Photo by Slaven Vlasic/Getty Images for The New Yorker

This week, Tin House published a meaty essay by Claire Vaye Watkins about gender, reading, publishing, misogyny, motherhood, art, and—most of all—pandering. The 5,000 word piece—originally presented as a lecture at the 2015 Tin House Writers’ Workshop (where, a disclaimer informs us, it was “met with enthusiastic applause”)—ties together several threads. For one, how the sleepy and picturesque college town around Bucknell caters to rich students seeking a safe form of self-discovery. Also, how an email from a prominent literary editor exemplifies sexism in the writing world. How Watkins’ whiteness gives her assurances that writers of color don’t have, empowering her to more easily lay claim to the “writer” label. How she feels like her motherhood erodes her right to that label. How she wants us to respond: “Burn this motherfucking system to the ground and build something better.”

Above all, though, the piece is about Watkins, as a short story author, realizing that she was “pandering” to an imaginary audience of patriarchs. “I have been reenacting in my artmaking the undying pastime of my girlhood: watching boys, emulating them, trying to catch the attention of the ones who have no idea I exist,” she says. The confession keeps unfurling. She probes the wound again (“I have been writing to impress old white men”) and again (“It is Lee K. Abbot I hear in my mind”) and again (“The stunning truth is that I am asking, deep down, as I write, ‘What would Philip Roth think of this? What would Jonathan Franzen think of this?’”)

The essay struck a chord on social media. (It has also inspired some pushback from those who argue that literature already panders to white women.) Is anyone unfamiliar with the phenomenon of aping a voice or style in order to ingratiate yourself to a specific subset of humanity, whether it’s Internet wits, or academics, or serious people with New Yorker totebags? Who would deny that considering your audience is important, especially given the testimony of authors like George Saunders and Mary Karr, who’ve stated that the artist must “charm” above all else?

What is painful in Watkins’ piece is not her postlapsarian awareness of audience, her fall from so-called artistic purity. It’s that her reasons for courting white men rely on a limited definition of who exactly a “writer” is. White men don’t constitute the country’s most voracious readers—that’s black women. But Watkins isn’t trying to seduce actual readers; she’s assimilating to prove she belongs in a sexist canon (whereas white guys get more leeway to explore, which only makes them more likely to succeed).

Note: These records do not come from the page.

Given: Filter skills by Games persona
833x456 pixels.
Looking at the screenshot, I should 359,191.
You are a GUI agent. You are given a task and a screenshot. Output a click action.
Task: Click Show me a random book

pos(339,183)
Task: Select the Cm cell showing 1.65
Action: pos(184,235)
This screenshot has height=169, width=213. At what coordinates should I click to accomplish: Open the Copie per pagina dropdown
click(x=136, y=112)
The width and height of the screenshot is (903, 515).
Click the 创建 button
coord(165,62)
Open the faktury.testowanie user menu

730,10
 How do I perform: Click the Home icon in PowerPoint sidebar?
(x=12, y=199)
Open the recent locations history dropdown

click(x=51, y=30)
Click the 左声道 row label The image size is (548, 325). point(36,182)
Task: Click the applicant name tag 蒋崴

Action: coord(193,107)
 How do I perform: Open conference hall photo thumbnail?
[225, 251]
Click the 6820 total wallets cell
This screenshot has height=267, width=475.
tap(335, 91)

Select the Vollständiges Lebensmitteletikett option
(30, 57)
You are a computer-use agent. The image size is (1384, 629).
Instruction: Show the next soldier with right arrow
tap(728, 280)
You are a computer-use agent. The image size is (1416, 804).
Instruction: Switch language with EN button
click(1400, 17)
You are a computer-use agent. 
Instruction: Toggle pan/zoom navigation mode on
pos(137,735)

“Countless decisions I’ve made about what to write and how to write it have been in acquiescence to the opinions of the white male literati,” Watkins explains. “Not only acquiescence but a beseeching, approval seeking, people pleasing.” To me, this powerful admission raises questions like: What decisions? What did you change? What did you think the white men wanted?

Dishearteningly, you can see a partial answer in Watkins’ work. Her first collection, Battleborn, centers on the inhospitable Nevada landscape.* It is all about survival, mythbusting, ghosts, guns, cowboys, and the pitiless earth and sky. “An American West of nuclear ash and dust,” declared one reviewer, “filled with coyotes and grizzles and towns illuminated by ‘streetlights the color of antibacterial soap.’” It is a world of anti-beauty. Here is Watkins:

Look, I said with my stories: I can write old men, I can write sex, I can write abortion. I can write hard, unflinching, unsentimental. I can write an old man getting a boner!

Is that what men want? Does some natural law confine Jonathan Franzen and Philip Roth to reading only sparsely-written stories about truck drivers having world-weary, twilit sex in dingy motel rooms? Do they never turn to Dickens or Flaubert? Among Watkins’ many achievements with this rich and unsettling essay is to demonstrate how limited our writerly conceptions of manhood still are.

*Correction, Nov. 25: This post originally stated that Watkins’ first collection focused on Arizona. The stories are set in Nevada.